Di daerah Lombok umumnya, dan daerah Bayan khusunya tidak mengenal adanya kasta, seperti di dalam masyarakat Hindu-Bali, tetapi di Lombok mengenal adanya sistim pelapisan sosial (social stratification) yang bersumber dari pancaran laki-laki. Ada taiga sistim pelapisan dalam masyarakat Lombok yaiut, Perwangse, Triwangse, Dan Jajar Karang (Sven Cedorroth). Lapisan sosial paling tinggi adalah Perwangse menggunakan gelar raden, untuk laki-laki dan gelar denda bagi perempuannya.

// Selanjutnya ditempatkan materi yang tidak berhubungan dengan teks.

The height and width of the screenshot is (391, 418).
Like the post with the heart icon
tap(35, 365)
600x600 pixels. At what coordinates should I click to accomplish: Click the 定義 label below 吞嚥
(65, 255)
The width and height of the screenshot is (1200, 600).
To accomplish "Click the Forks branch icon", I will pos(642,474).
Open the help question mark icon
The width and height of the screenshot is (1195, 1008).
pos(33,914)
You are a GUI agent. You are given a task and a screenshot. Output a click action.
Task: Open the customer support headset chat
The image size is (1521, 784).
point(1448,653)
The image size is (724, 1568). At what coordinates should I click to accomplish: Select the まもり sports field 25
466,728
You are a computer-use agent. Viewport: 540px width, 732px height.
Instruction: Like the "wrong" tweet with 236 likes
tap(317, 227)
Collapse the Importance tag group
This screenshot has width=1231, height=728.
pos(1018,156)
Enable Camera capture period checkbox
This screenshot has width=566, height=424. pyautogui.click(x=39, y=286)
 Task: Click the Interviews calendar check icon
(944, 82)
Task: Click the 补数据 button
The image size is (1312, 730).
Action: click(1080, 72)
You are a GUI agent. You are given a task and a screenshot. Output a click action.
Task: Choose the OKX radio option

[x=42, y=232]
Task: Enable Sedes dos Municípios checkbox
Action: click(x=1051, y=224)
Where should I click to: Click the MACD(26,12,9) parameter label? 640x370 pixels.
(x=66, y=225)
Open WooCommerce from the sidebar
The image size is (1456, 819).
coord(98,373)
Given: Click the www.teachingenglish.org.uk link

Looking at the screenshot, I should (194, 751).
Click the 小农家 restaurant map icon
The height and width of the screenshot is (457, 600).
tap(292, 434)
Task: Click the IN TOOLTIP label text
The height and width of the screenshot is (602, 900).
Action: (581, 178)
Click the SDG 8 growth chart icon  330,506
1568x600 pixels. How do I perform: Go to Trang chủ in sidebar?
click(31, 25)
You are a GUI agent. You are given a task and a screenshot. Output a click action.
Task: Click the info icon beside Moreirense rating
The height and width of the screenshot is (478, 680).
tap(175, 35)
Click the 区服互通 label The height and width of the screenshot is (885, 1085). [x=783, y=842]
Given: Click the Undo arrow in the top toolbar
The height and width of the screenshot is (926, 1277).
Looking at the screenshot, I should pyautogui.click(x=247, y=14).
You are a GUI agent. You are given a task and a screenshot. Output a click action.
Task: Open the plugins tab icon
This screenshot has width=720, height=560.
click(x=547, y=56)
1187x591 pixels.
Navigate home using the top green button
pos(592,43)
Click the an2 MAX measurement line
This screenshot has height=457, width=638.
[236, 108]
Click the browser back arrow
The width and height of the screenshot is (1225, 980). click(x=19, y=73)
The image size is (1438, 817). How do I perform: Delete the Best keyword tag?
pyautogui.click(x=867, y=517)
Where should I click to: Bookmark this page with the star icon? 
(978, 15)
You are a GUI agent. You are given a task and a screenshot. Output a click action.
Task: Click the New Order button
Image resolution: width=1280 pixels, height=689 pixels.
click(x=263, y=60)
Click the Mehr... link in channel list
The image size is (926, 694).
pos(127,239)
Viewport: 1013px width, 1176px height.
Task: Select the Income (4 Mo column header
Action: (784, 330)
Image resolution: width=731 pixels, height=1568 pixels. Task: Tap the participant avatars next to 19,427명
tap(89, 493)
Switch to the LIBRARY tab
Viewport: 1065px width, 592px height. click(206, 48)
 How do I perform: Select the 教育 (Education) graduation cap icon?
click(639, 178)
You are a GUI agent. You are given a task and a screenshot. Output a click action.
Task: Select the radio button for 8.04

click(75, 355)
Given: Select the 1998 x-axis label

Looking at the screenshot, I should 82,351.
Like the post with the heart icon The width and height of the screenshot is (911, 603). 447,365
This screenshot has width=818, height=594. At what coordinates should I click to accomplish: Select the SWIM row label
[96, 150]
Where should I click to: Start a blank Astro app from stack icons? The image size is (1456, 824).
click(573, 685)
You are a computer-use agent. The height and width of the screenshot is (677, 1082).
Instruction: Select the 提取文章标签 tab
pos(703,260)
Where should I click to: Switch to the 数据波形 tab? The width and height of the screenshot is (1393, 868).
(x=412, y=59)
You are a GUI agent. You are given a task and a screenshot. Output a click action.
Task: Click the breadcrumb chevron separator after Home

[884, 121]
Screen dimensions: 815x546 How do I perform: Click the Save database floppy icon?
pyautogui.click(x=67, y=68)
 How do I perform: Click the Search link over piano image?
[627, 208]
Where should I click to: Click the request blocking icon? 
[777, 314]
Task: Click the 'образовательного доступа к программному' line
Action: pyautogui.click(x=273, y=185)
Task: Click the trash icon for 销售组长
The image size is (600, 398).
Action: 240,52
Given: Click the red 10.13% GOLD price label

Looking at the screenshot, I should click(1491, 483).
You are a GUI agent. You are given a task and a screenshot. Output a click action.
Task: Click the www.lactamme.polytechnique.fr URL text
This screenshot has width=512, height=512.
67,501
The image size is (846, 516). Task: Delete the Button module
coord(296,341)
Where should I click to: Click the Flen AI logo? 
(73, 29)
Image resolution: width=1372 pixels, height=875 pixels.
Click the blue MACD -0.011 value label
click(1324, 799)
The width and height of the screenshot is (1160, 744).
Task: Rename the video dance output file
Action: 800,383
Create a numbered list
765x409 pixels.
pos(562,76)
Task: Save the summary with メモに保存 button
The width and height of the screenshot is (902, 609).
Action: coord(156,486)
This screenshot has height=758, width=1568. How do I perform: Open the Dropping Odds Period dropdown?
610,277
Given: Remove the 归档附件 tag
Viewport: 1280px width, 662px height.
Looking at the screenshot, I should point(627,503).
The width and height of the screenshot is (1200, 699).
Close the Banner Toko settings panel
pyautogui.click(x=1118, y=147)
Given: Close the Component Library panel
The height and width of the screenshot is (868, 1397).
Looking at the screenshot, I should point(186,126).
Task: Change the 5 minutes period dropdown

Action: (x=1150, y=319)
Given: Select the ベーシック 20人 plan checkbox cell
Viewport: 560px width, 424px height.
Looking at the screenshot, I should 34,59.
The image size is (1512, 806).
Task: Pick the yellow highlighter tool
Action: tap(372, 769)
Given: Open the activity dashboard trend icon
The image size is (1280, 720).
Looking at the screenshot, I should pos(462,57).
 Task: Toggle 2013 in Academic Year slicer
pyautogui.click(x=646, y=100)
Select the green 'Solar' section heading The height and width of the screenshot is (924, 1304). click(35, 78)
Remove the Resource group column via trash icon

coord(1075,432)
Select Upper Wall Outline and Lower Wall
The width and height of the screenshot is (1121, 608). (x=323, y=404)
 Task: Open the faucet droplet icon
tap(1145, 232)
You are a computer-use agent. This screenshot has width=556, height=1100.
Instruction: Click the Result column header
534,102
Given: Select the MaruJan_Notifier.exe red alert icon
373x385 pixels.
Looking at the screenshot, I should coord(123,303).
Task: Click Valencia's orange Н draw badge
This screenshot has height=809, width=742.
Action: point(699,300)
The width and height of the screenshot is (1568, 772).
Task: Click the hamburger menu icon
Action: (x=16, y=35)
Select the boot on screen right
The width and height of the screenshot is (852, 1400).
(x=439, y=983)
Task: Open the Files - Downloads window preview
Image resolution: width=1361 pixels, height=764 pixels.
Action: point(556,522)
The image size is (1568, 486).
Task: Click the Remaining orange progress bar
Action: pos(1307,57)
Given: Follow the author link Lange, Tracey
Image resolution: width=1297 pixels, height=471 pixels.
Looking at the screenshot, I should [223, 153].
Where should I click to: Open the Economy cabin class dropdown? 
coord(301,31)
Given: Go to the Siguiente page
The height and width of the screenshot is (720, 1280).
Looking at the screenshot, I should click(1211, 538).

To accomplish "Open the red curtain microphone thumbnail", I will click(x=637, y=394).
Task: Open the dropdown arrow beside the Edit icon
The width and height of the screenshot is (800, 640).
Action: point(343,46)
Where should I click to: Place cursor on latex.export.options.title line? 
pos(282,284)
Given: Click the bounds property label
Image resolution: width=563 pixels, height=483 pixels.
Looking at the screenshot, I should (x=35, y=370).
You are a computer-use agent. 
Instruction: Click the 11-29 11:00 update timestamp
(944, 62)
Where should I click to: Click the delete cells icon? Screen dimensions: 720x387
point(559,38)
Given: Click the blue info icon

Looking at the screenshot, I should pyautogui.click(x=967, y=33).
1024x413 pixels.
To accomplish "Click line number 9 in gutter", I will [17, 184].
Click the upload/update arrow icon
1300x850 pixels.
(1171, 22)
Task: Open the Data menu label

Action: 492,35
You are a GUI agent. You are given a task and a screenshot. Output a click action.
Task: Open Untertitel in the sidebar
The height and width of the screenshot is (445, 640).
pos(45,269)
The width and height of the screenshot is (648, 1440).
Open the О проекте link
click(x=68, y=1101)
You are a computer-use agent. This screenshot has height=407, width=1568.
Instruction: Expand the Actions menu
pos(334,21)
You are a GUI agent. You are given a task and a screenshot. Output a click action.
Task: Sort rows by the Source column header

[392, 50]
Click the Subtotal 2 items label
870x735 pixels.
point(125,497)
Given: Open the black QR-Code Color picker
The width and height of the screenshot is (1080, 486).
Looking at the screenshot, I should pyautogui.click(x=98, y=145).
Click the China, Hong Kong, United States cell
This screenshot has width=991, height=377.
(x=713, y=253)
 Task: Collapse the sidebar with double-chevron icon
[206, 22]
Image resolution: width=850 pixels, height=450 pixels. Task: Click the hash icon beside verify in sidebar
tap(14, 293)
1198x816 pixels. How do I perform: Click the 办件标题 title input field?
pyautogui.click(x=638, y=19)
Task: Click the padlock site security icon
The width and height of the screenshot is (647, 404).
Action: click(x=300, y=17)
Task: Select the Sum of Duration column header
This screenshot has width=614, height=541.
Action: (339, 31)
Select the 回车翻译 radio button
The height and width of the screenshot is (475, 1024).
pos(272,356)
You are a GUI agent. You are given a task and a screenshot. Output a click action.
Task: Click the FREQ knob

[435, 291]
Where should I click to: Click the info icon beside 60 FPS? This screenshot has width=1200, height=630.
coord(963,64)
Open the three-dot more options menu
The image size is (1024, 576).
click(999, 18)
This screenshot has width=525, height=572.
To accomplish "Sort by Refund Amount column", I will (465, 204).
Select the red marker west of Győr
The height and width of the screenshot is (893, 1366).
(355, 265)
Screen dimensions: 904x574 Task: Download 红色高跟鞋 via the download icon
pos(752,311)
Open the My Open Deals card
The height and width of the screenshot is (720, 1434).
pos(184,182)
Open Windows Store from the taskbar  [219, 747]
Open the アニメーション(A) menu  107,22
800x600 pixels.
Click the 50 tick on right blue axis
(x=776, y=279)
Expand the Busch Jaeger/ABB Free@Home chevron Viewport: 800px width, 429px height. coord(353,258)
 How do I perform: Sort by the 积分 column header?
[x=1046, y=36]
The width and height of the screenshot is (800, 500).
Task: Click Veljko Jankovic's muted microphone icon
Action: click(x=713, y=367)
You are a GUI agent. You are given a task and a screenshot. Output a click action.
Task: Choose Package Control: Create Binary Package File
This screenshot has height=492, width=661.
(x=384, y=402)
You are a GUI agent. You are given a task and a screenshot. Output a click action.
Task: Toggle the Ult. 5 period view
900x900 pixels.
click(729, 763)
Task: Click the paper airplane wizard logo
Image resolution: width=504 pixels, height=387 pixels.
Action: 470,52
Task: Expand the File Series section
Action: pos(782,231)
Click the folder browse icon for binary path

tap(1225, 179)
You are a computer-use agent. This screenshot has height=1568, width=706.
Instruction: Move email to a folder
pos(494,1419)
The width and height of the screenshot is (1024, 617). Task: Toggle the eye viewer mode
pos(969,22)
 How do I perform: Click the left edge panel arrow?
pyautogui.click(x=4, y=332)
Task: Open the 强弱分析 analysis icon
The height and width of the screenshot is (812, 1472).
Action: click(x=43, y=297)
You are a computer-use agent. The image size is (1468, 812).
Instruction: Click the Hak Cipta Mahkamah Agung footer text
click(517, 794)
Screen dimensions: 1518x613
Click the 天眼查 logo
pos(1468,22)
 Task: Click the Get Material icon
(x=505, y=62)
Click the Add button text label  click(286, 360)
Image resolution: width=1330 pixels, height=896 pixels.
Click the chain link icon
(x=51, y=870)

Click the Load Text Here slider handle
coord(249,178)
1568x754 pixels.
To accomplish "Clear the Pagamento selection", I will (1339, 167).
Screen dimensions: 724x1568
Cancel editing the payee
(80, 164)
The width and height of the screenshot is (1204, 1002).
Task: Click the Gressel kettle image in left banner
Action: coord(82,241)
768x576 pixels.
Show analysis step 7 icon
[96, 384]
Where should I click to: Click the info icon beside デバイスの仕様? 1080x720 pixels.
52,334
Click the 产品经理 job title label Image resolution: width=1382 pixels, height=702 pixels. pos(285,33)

Sedangkan Triwangse menggunakan gelar lalu untuk laki-laki dan baiq untuk perempuannya. Ada satu hal yang menarik untuk dikaji yaitu Perwangse memiliki lapisan sosial yang paling tinggi di dalam masyarakat Lombok, tetapi selama ini tidak pernah menduduki jabatan setrategis di dalam pemerintahan, malah yang mempunayi posisi penting adalah mereka yang berasal dari Triwangse dan sebagian Jajar Kayang.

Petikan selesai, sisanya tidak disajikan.